Required work - Copy the lines of the entries exactly, from the opening one to the one holding "Open ダッシュボード from", and leave out everything after.
Records for processing section start
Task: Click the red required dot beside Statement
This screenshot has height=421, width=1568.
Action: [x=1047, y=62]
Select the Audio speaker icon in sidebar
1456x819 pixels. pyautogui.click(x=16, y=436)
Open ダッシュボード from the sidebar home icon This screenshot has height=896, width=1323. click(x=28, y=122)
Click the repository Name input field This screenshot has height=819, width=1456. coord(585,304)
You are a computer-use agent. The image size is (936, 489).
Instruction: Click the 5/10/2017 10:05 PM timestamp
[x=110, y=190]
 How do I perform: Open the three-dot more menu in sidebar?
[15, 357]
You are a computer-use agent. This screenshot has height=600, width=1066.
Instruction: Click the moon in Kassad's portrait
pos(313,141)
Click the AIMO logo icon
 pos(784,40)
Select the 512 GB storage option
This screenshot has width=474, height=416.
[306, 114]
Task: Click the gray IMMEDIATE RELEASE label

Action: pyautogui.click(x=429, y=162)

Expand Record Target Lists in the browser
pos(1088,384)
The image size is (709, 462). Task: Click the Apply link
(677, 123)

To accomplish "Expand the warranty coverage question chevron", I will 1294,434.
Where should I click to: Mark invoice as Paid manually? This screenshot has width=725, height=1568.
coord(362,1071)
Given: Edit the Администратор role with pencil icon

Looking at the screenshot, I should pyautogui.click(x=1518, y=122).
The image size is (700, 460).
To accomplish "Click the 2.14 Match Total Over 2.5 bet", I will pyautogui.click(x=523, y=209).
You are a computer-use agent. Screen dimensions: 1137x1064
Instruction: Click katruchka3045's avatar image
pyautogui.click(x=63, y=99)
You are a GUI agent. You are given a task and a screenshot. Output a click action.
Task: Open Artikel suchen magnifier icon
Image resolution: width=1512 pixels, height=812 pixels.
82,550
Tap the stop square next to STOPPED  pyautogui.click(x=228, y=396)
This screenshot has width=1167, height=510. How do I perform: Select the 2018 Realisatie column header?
Records for processing section end
Exercise output -
Task: Click the red required dot beside Statement
This screenshot has height=421, width=1568.
Action: [x=1047, y=62]
Select the Audio speaker icon in sidebar
1456x819 pixels. pyautogui.click(x=16, y=436)
Open ダッシュボード from the sidebar home icon This screenshot has height=896, width=1323. click(x=28, y=122)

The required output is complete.